在本说明书中,提供了一种数据存储方法,本说明书同时涉及一种数据存储装置,一种数据查询方法及装置,两种计算设备,以及两种计算机可读存储介质,在下面的实施例中逐一进行详细说明。
图2示出了根据本说明书一实施例提供的一种数据存储方法的流程图,具体包括以下步骤:
步骤202:对待存储数据集进行聚类,确定多个聚类中心点。
具体的,待存储数据集就是全部待存储数据构成的集合,该待存储数据集包括多个待存储数据。
实际应用中,可以通过K-means聚类算法对待存储数据集进行聚类,从而确定出该多个聚类中心点,具体实现时,可以从待存储数据集中随机选取K个数据,将选取出的K个数据确定为K个聚类中心点。
步骤204:针对该多个聚类中心点中的每一个聚类中心点,根据该聚类中心点,确定对应的近邻聚类中心点,将该聚类中心点和对应的近邻聚类中心点构成的空间确定为聚类子空间。
具体的,在对待存储数据集进行聚类,确定多个聚类中心点的基础上,进一步的,将针对该多个聚类中心点中的每一个聚类中心点,根据该聚类中心点,确定对应的近邻聚类中心点,将该聚类中心点和对应的近邻聚类中心点构成的空间确定为聚类子空间。
实际应用中,对每一个聚类中心点Ci,寻找和其接近的n个近邻聚类中心点,每一个聚类中心点Ci和其对应的n个近邻聚类中心点可以构成多个聚类子空间。

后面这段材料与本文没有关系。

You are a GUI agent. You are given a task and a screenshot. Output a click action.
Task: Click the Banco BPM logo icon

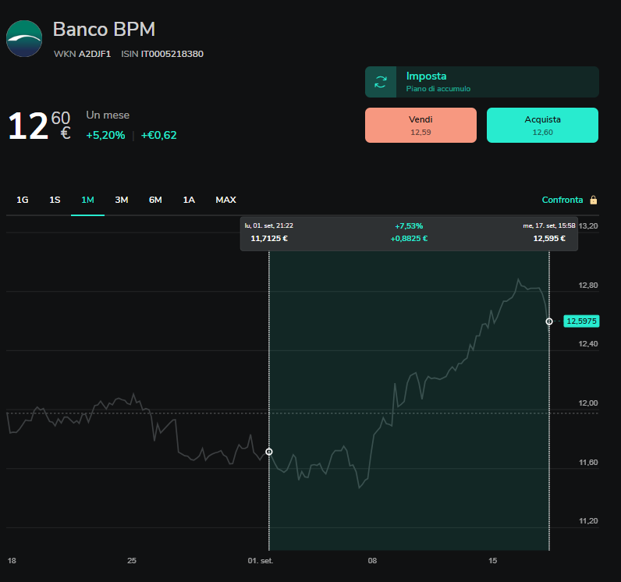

在本实施例的一个或多个实施方式中,根据该聚类中心点,确定对应的近邻聚类中心点,具体实现过程可以为:
将该聚类中心点确定为第一聚类中心点,将该多个聚类中心点中除第一聚类中心点外的聚类中心点确定为第二聚类中心点;
计算第一聚类中心点和各个第二聚类中心点之间的第一距离;
将第一距离按照由近至远进行排序,选择排序靠前的第一预设数值个第一距离,将选择的第一预设数值个第一距离对应的第二聚类中心点确定为第一聚类中心点对应的近邻聚类中心点。
需要说明的是,对每一个聚类中心点Ci,要寻找和其接近的多个近邻聚类中心点,因而需要计算该聚类中心点Ci和其他聚类中心点之间的距离,从而筛选出距离较近的多个近邻聚类中心点,即第一预设数值个近邻聚类中心点。其中,第一预设数值可以提前设置,如2个、3个、4个等,对计算得到的多个第一距离按照由近至远排序后,可以通过该第一预设数值筛选与聚类中心点接近的多个近邻聚类中心点。

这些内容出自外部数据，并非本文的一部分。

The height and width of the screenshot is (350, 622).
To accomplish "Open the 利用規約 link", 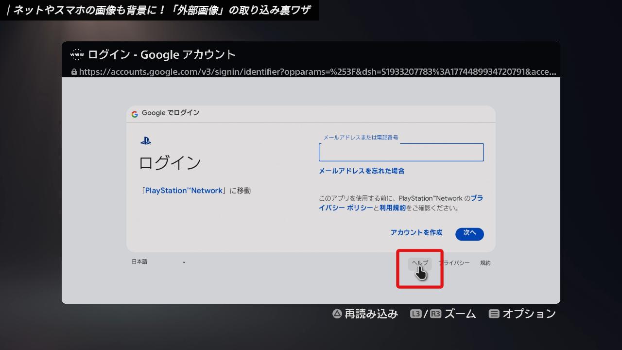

例如,确定出的聚类中心点为C0、C1、C2、……、Ck,针对C0,将C0确定为第一聚类中心点,将C1、C2、……、Ck确定为第二聚类中心点,分别计算C0和C1、C2、……、Ck之间的距离,假设C0和C1、C2、……、C7之间的距离为a,和C8、C9、……、C20之间的距离为b,和C21、C22、……、Ck之间的距离为c,且距离a小于距离b小于距离c,第一预设数值为7,则此时确定出的C0对应的近邻聚类中心点为C1、C2、……、 C7。针对C1同样执行上述步骤,确定出C1对应的近邻聚类中心点为C0、C2、C7、C8、C9、C10、C11;针对C2同样执行上述步骤,确定出C2对应的近邻聚类中心点为C0、C1、C3、C12、C13、C14、C15;以此类推,直至确定出Ck对应的近邻聚类中心点。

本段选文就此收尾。